Estud. psicanal.  no.50 Belo Horizonte jul./dez. 2018

 

ARTIGO

 

O aprendizado da metáfora na infância e sua relação com a construção do sonho1

 

The metaphor’s learning in the childhood and your relationship with the dream construction

 

 

Adriana Antunes de Almeida Poletto

I Universidade de Caxias do Sul
II Faculdade da Serra Gaúcha
III Círculo Psicanalítico do Rio Grande do Sul

Endereço para correspondência

 

 


RESUMO

O presente texto relaciona o processo de aprendizagem da metáfora ainda na infância com a construção do sonho, pelo viés psicanalítico. A metáfora é um processo cognitivo que se desenvolve junto do pensamento. Em linguística essa aprendizagem acontece a partir do momento em que a criança consegue perceber a linguagem simbólica, relacionar-se com ela, bem como produzi-la. A partir dessa constatação, o estudo aponta que a produção onírica empobrecida de algumas pessoas possivelmente se deve ao parco desenvolvimento do conhecimento metafórico do mundo apreendido na infância.

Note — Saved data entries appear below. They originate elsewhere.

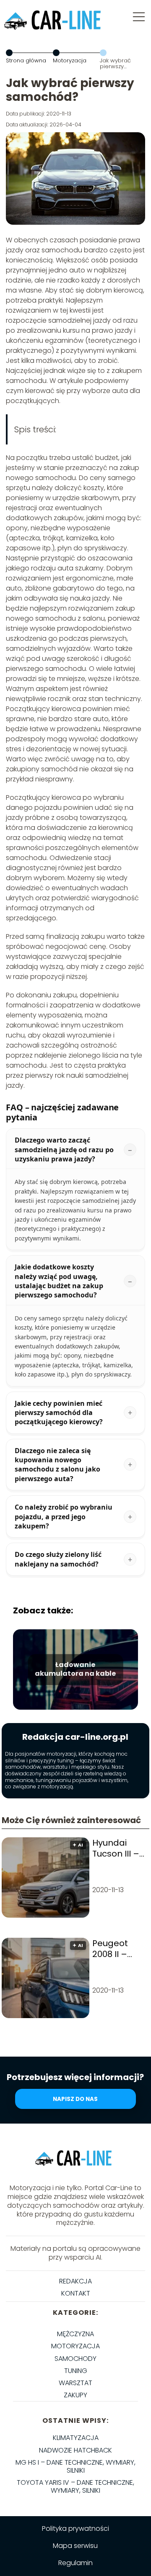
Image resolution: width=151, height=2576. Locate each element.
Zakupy (75, 2395)
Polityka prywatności (75, 2528)
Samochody (75, 2358)
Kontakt (75, 2293)
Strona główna (26, 60)
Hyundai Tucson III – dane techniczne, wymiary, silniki (116, 1848)
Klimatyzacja (76, 2437)
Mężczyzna (75, 2334)
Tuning (75, 2371)
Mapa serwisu (75, 2545)
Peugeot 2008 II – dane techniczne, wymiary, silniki (116, 1949)
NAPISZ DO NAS (75, 2099)
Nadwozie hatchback (75, 2450)
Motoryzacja (69, 60)
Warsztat (75, 2383)
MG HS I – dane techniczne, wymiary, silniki (75, 2466)
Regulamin (75, 2563)
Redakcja (75, 2281)
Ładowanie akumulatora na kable (75, 1669)
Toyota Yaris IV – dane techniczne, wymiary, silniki (75, 2486)
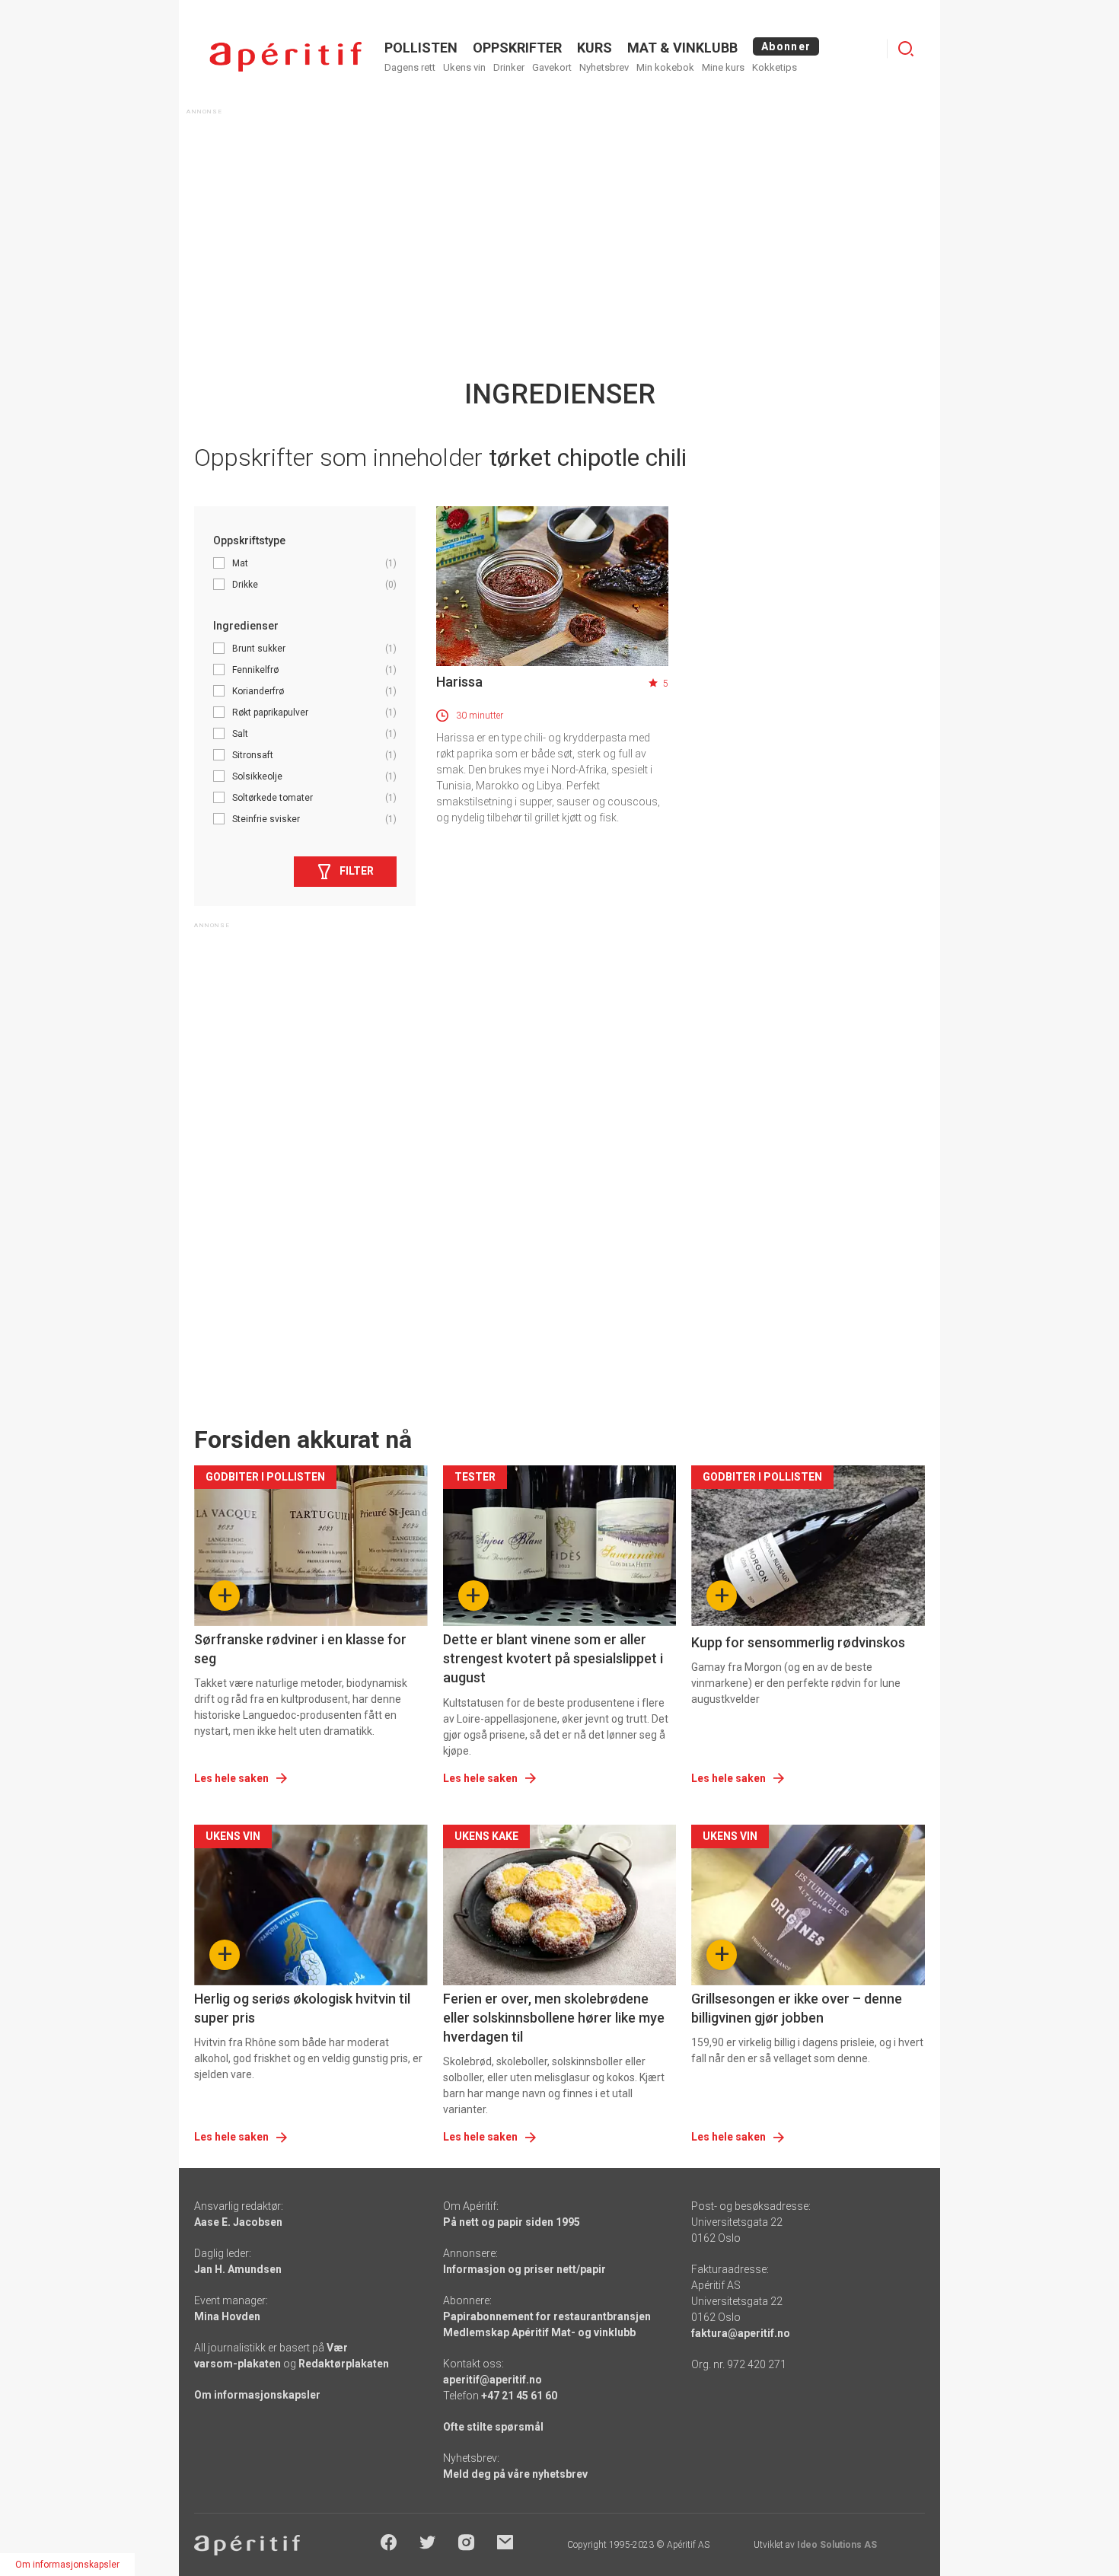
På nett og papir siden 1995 (511, 2222)
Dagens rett (409, 67)
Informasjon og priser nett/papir (524, 2269)
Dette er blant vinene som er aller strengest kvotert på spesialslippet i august (553, 1658)
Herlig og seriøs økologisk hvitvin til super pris (302, 2008)
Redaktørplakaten (343, 2364)
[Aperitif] (285, 57)
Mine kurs (723, 67)
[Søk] (906, 48)
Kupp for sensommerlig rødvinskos (798, 1642)
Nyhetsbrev (604, 67)
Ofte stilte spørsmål (493, 2427)
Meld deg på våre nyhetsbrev (515, 2474)
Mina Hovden (227, 2316)
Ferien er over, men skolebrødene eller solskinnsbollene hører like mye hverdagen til (554, 2018)
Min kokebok (665, 67)
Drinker (508, 67)
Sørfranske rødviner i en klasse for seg (300, 1648)
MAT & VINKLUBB (682, 48)
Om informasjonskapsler (257, 2395)
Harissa (459, 682)
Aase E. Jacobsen (238, 2222)
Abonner (786, 46)
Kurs (594, 48)
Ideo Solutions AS (837, 2544)
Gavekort (552, 67)
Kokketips (774, 67)
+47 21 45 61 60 (519, 2395)
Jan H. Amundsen (238, 2269)
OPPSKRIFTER (517, 48)
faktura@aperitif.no (740, 2333)
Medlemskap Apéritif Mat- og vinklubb (539, 2332)
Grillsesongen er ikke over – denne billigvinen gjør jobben (796, 2008)
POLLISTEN (420, 48)
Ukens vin (464, 67)
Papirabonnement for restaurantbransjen (547, 2316)
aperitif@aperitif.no (492, 2380)
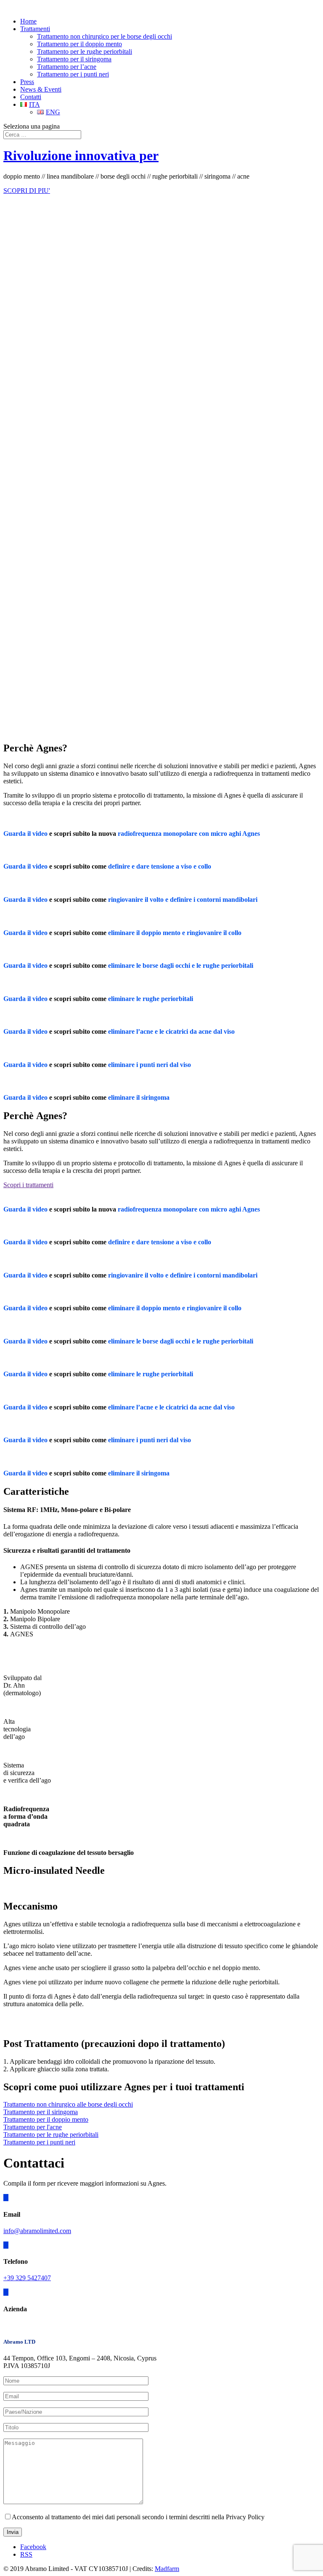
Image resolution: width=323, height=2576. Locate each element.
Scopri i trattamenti (28, 1184)
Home (28, 21)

Palavras-chave: Metáfora, Criança, Psicanálise, Sonhos.


ABSTRACT

The present text relates the process of learning the metaphor still in childhood with the construction of the dream, by the psychoanalytic view. Metaphor is a cognitive process that develops with thought. In linguistics this learning happens from the moment the child is able to perceive the symbolic language, to relate to it, as well as to produce it. From this finding, the study points out the possibility that people who have an impoverished dream production is also due to the poor development of the metaphorical knowledge of the world seized in childhood.

Keywords: Metaphor, Child, Psychoanalysis, Dreams.


 

Minha infância está atrás de mim,
no entanto, é o solo sobre o qual cresci,
ela me pertence,
seja qual for minha tenacidade em afirmar
que não me pertence mais.
O que sem dúvida para hoje não ser mais,
mas o que foi, também para que eu seja ainda.

PEREC, 1985, p. 20.

 

O ser humano espera viver não só cada momento da sua vida, mas ter uma verdadeira consciência da própria existência. Assim, um dos maiores desafios que encontramos nessa busca é fazer ter sentido aquilo que nos acontece. Quando o significado nos escapa, perdemos um pouco a direção na qual aponta nosso desejo pelo autoconhecimento.

No entanto, a compreensão do significado não é algo que se adquire apenas com o passar do tempo. É preciso que ocorra amadurecimento psíquico, insights das experiências vividas. Dessa forma, a cada avanço da idade deveríamos ser capazes de encontrar algum sentido, mesmo não completo, a partir da nossa capacidade de pensar.

Mas quando e como isso acontece?

Este artigo pretende levantar algumas questões sobre a importância do desenvolvimento cognitivo na criança, sua introdução na linguagem, sua capacidade de metaforizar acontecimentos no tocante a sua relação com processo de construção de sonhos na fase em que a censura onírica começa a se fazer presente.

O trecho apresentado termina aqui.